Task:
Update the Betensky announcement from "In 2005, Betensky" up to and including "professor in 1994.", replacing "Ph.D." with "doctorate".

Page text:

Betensky named HSPH professor of biostatistics


Betensky
Photo by Suzanne Camarata

Rebecca Betensky has been promoted to professor of biostatistics at the Harvard School of Public Health (HSPH). She is also an associate biostatistician at Harvard-affiliated Massachusetts General Hospital.

Betensky’s work spans several major areas of biostatistics and is driven by an interest in developing statistically sound solutions to real-world problems. To that end, she has developed new methods for the analysis of sequential clinical trials, multidimensional clustered binary data, interval-censored and truncated survival data, and cancer genetics data, including loss of heterozygosity and array comparative genomic hybridization data. These methods have been applied to myriad problems, including AIDS clinical trials, family studies of disease, and brain tumor studies.

Betensky is now focusing her efforts on neurology, a field that is growing in importance as the population ages. She aims to develop methods that are tailored to the unique features of neurologic diseases. As her impressive track record suggests, Betensky’s focus is translation of basic science into improved patient care. In addition to serving as leader of the Biostatistics Program at the Dana-Farber/Harvard Cancer Center, she directs the Training Program in Neurostatistics and Neuroepidemiology at HSPH, and serves as director of statistics at the Center for Translational Neurology Research at the Harvard Center for Neurodegeneration and Repair.

Betensky is also committed to mentoring and to recruiting students from underrepresented groups into the field of biostatistics. Since 2003, she has co-directed the Initiative for Maximizing Student Diversity training program at HSPH with Professor Louise Ryan.   

In 2005, Betensky was the recipient of the Mortimer Spiegelman Award of the American Public Health Association. This award has been presented annually since 1970 to an outstanding public health statistician under the age of 40. In 2003, she was named a fellow of the American Statistical Association. She has received a FIRST (First Independent Research Support and Transition) Award from the National Institutes of Health, and Schering-Plough Junior Faculty Award.

She received her bachelor’s degree in mathematics from Harvard in 1987 and a Ph.D. in statistics from Stanford University in 1992. She was first appointed to HSPH as an assistant professor in 1994.

Data excerpt:
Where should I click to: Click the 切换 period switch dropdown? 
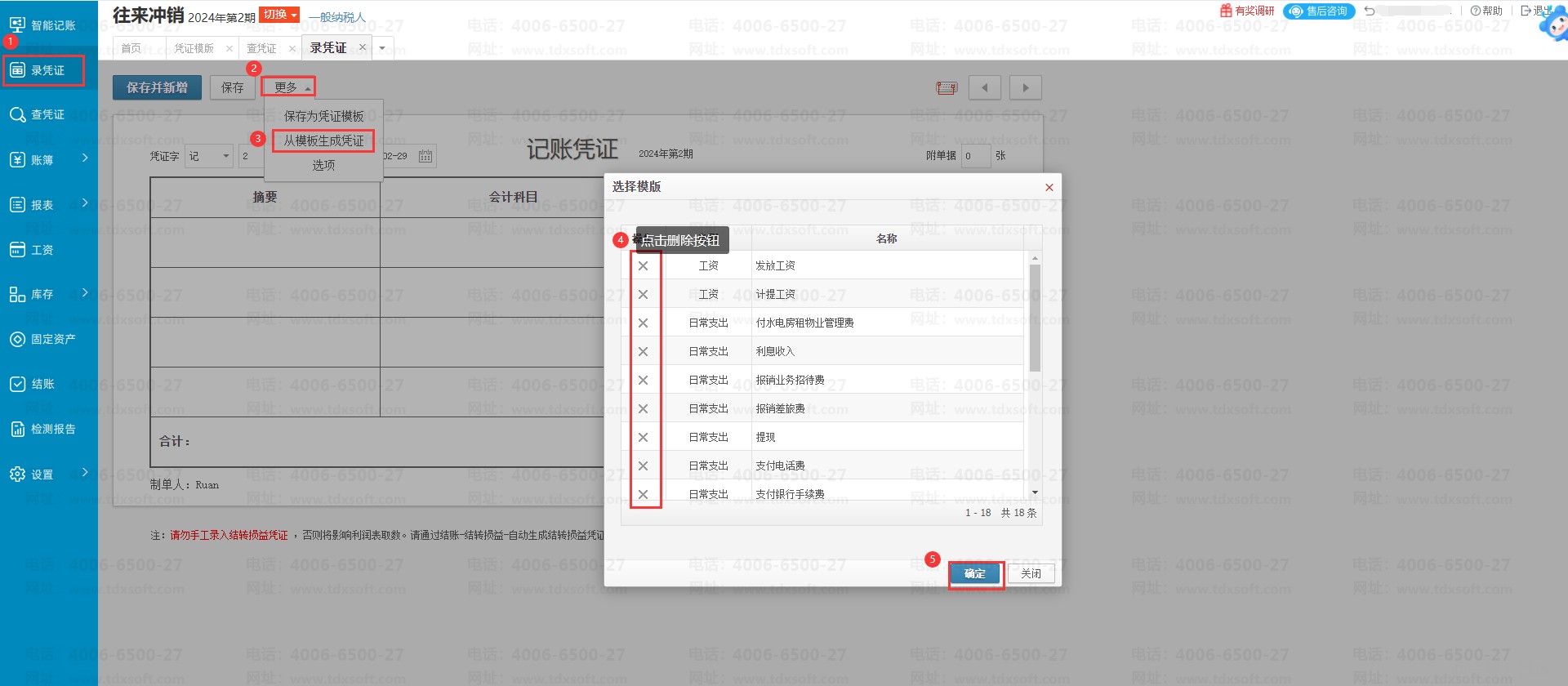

Solution to this exercise:
In 2005, Betensky was the recipient of the Mortimer Spiegelman Award of the American Public Health Association. This award has been presented annually since 1970 to an outstanding public health statistician under the age of 40. In 2003, she was named a fellow of the American Statistical Association. She has received a FIRST (First Independent Research Support and Transition) Award from the National Institutes of Health, and Schering-Plough Junior Faculty Award.

She received her bachelor’s degree in mathematics from Harvard in 1987 and a doctorate in statistics from Stanford University in 1992. She was first appointed to HSPH as an assistant professor in 1994.